Please copy every row below that contains the word "size". Only exact matches in case count.

Rows from a data source:
[Start of Attachment]

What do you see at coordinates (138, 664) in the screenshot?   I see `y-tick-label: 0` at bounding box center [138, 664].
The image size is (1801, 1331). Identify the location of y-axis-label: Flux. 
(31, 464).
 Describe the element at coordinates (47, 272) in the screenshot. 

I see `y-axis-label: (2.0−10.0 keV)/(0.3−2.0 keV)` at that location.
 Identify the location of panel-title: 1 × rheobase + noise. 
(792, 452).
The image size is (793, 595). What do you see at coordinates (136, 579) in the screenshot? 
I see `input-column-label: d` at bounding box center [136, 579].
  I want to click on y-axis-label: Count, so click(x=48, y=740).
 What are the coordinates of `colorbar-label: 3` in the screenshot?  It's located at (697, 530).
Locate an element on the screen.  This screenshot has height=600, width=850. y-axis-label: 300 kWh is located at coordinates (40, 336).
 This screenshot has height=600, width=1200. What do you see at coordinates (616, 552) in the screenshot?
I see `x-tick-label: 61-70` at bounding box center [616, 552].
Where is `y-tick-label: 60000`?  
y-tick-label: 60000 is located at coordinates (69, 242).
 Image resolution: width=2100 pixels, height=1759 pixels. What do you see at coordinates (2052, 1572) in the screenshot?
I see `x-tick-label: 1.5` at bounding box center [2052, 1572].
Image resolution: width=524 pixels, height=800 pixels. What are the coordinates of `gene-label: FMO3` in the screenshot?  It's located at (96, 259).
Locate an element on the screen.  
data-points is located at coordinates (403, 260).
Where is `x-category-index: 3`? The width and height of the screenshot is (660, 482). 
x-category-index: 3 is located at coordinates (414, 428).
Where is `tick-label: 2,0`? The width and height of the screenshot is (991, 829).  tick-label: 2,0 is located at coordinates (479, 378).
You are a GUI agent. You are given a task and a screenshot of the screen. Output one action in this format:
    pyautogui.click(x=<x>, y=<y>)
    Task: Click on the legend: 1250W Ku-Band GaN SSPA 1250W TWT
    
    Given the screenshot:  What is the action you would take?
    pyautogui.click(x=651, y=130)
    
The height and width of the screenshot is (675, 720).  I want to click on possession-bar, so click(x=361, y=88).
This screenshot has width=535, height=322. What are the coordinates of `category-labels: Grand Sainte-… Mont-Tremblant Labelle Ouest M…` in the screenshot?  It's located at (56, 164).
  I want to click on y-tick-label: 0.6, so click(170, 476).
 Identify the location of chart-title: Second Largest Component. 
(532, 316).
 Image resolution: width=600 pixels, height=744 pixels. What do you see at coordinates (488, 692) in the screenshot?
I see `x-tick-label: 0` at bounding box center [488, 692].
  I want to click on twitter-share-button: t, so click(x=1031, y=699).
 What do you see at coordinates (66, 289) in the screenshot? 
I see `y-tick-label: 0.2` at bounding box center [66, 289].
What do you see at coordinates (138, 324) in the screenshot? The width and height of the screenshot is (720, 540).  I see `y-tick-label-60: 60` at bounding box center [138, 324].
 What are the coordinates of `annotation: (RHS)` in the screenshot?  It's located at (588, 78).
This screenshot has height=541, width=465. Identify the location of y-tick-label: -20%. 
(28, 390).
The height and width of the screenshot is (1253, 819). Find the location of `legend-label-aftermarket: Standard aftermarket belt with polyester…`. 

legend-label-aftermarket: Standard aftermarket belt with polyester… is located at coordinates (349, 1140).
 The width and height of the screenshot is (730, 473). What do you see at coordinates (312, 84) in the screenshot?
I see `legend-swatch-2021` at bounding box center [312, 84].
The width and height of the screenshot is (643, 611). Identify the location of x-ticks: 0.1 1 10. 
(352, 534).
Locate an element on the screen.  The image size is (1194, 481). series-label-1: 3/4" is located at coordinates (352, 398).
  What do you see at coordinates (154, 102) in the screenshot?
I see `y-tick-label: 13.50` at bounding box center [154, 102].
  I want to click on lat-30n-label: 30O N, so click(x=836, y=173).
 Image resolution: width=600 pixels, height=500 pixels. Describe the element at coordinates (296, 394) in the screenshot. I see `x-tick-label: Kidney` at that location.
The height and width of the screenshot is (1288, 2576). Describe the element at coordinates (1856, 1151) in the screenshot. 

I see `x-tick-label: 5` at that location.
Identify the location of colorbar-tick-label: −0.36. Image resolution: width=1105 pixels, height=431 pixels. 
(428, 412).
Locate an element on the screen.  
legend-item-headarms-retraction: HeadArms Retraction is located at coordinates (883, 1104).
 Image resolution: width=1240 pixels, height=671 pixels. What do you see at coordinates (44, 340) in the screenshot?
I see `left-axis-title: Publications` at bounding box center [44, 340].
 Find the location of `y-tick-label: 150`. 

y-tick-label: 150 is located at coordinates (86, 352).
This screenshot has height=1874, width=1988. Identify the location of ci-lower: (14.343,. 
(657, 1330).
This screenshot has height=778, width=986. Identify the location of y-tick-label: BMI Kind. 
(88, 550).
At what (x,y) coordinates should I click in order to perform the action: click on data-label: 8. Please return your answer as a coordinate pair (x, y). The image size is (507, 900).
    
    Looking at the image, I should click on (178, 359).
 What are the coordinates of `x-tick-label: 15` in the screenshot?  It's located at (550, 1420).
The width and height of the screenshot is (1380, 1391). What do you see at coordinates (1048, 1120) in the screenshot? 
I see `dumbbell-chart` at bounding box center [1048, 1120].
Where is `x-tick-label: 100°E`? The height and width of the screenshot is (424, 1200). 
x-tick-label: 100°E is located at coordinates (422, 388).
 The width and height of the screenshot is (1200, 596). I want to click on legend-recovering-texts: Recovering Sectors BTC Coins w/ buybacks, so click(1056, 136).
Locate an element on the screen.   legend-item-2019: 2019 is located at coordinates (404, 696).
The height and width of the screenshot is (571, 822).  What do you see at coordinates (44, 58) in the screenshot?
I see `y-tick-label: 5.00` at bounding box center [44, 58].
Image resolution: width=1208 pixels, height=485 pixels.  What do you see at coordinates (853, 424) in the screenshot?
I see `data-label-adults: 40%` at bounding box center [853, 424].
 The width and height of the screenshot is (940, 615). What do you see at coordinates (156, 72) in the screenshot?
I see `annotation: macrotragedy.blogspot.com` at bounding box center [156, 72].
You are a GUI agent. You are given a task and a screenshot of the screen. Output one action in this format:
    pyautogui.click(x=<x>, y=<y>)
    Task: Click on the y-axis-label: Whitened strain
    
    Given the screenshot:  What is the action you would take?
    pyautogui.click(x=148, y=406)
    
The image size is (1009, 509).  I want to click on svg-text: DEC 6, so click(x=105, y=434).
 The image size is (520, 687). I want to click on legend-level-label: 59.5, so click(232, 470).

[End of Attachment]

EXERCISE SOLUTION:
The image size is (1801, 1331). Identify the location of y-axis-label: Flux. 
The image size is (793, 595). What do you see at coordinates (136, 579) in the screenshot? 
Locate an element on the screen.  The image size is (1194, 481). series-label-1: 3/4" is located at coordinates (352, 398).
At what (x,y) coordinates should I click in order to perform the action: click on data-label: 8. Please return your answer as a coordinate pair (x, y). The image size is (507, 900).
The image size is (1009, 509).  I want to click on svg-text: DEC 6, so click(x=105, y=434).
 The image size is (520, 687). I want to click on legend-level-label: 59.5, so click(232, 470).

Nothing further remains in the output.